WHAT TO WORK ON: Take the data below and write it out exactly, except for the pictures.

Stored items:
▽
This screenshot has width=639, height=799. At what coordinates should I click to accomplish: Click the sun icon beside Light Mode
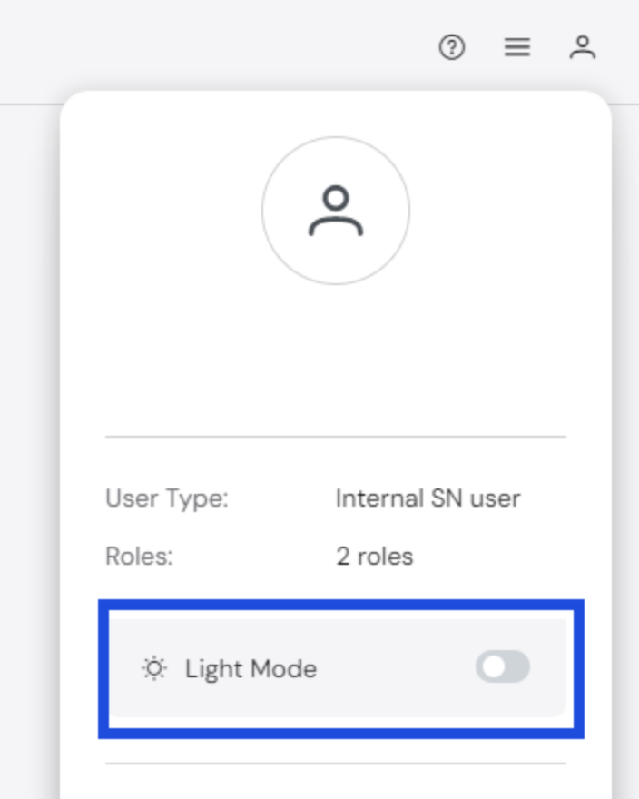tap(154, 668)
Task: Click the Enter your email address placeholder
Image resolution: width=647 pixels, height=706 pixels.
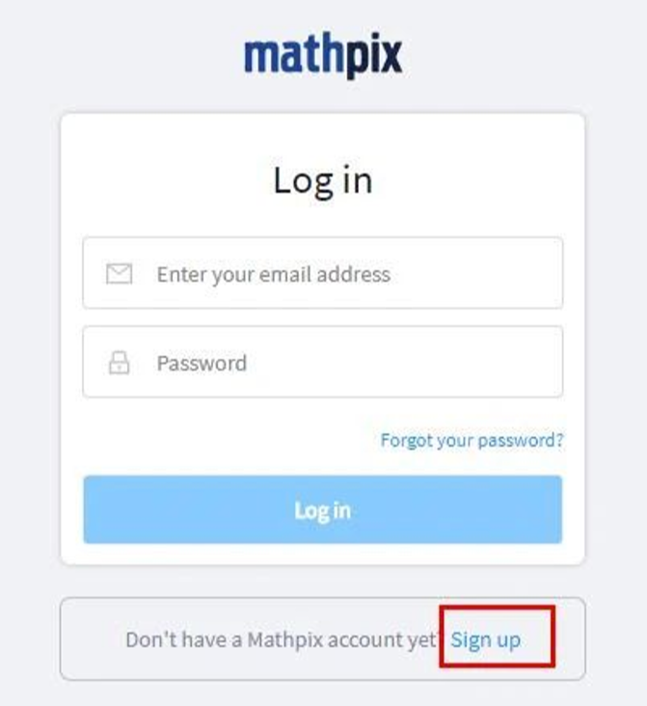Action: (273, 274)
△
SOLUTION BELOW:
This screenshot has width=639, height=799. At what coordinates should I click to accomplish: Click the sun icon beside Light Mode
tap(154, 668)
Task: Click the Enter your email address placeholder
Image resolution: width=647 pixels, height=706 pixels.
Action: (273, 274)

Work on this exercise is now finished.